I think I should point out some things about some photos.

Photo, by Steven Pitsenbarger, of Jack o' Lanterns (2006)

This deserves an explanation. I did not take this photo of Jack o' Lanterns. Steven Pitsenbarger took this photo. I did not carve those pumpkins. I carved one of those pumpkins. Sometimes I am sloppy about attributions, and I didn't attribute this photo the first time I posted it. That's too bad because a bunch of people like that photo, and have been using it as the background of their MySpace profiles and other things.

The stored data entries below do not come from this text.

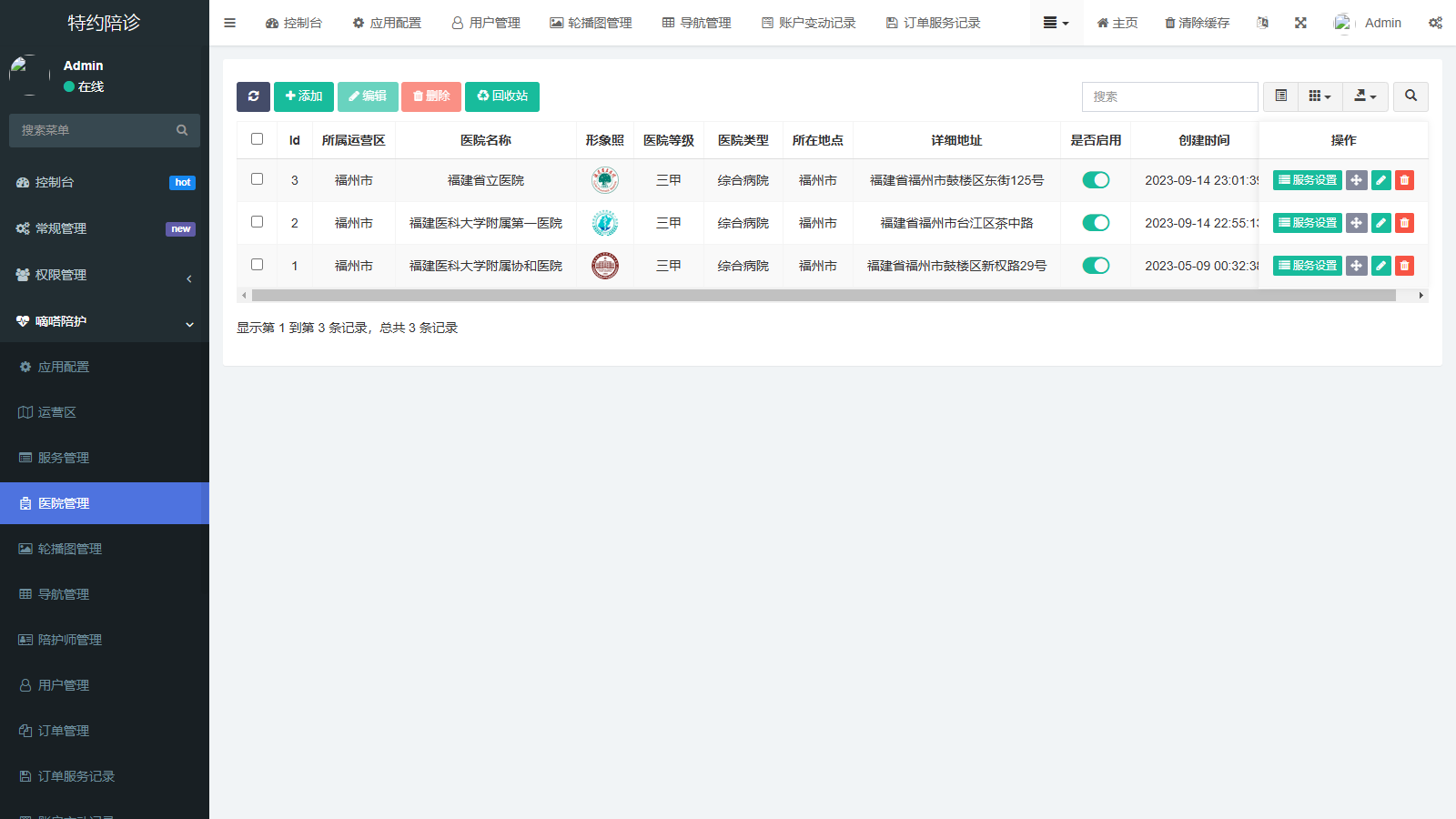The width and height of the screenshot is (1456, 819).
Task: Delete the 福建省立医院 row via trash icon
Action: coord(1404,180)
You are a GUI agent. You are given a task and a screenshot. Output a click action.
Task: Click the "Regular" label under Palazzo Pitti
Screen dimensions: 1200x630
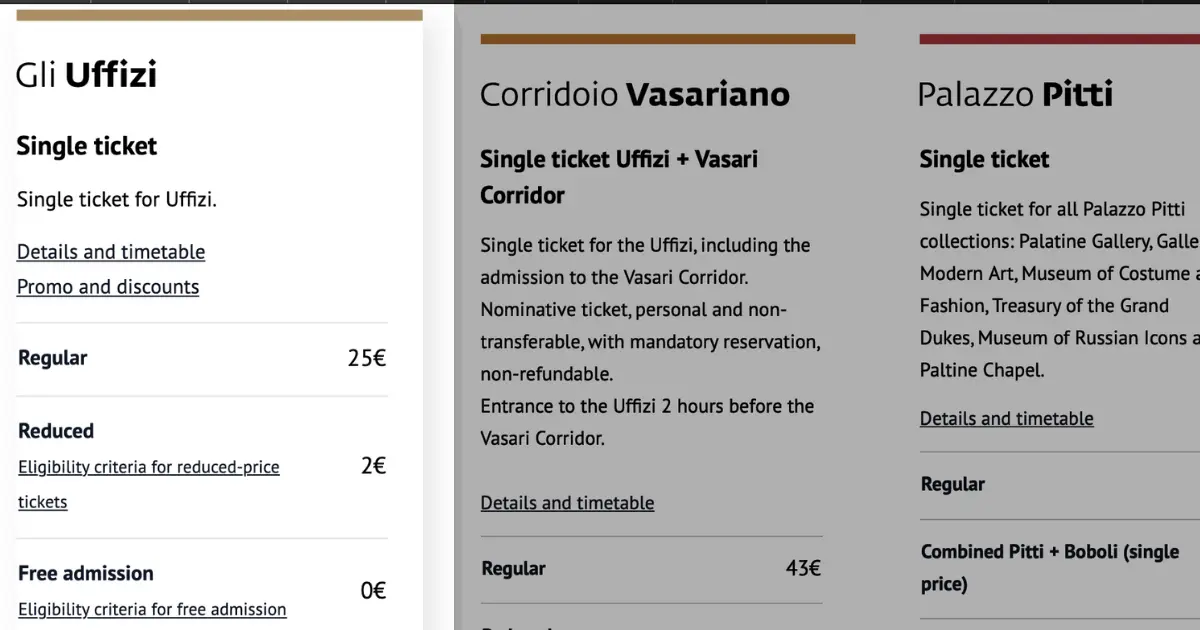(953, 484)
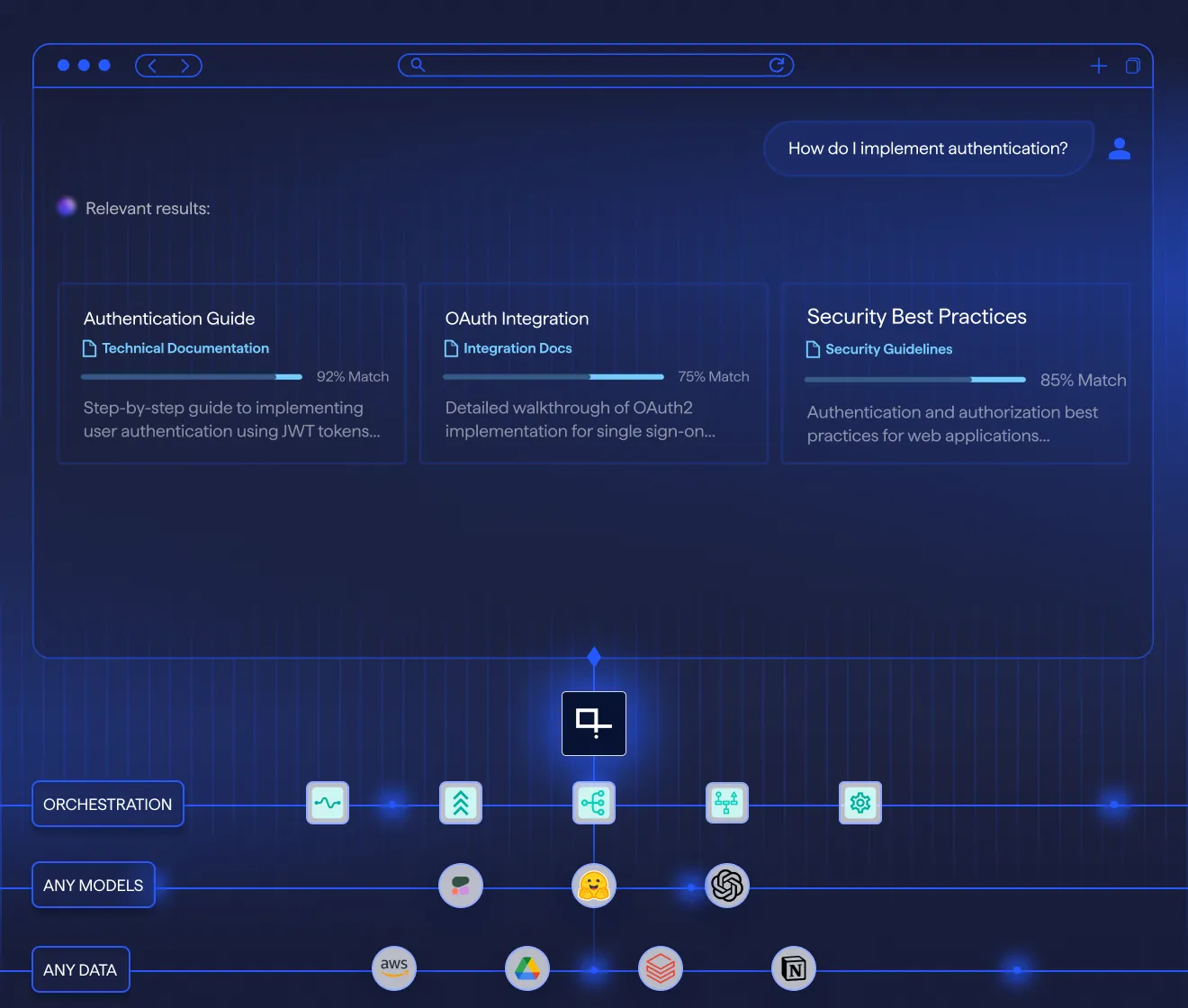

Photo, by Catherine Rondeau, of me

This deserves an explanation. This is a photo, yes, of me, and yes, I'm kneeling next to a toilet, and, yes, I am wearing a flotation vest and look as if I'm contemplating something unpleasant. I wish to make clear that I did not dive into the toilet after this photo was taken. Nor have I ever dived into a toilet, really. (Except, perhaps, in the figurative sense. "When it came time to do chores, Larry dove into the toilet with zeal and a scrubber brush.") Catherine Rondeau took this photo, and it is important that you understand the context. We were on a boat. Thus, the flotation vest. I was explaining how to work the bizarre nautical toilets. (They're bizarre? You need to pump them! If you do it wrong, you could sink the boat! Really! Or get really icky liquid on you! They require explanation! Really!) I mean, I don't want you to think I was contemplating doing something really nasty, or that I had lost a best or something.

Finally, if you are familiar with Bernd and Hilla Becher's "Typology" photographs, you might, as I did, find these photos amusing. I did not take these photos. According to the interpretive text, some weirdos in Rotterdam took the photos.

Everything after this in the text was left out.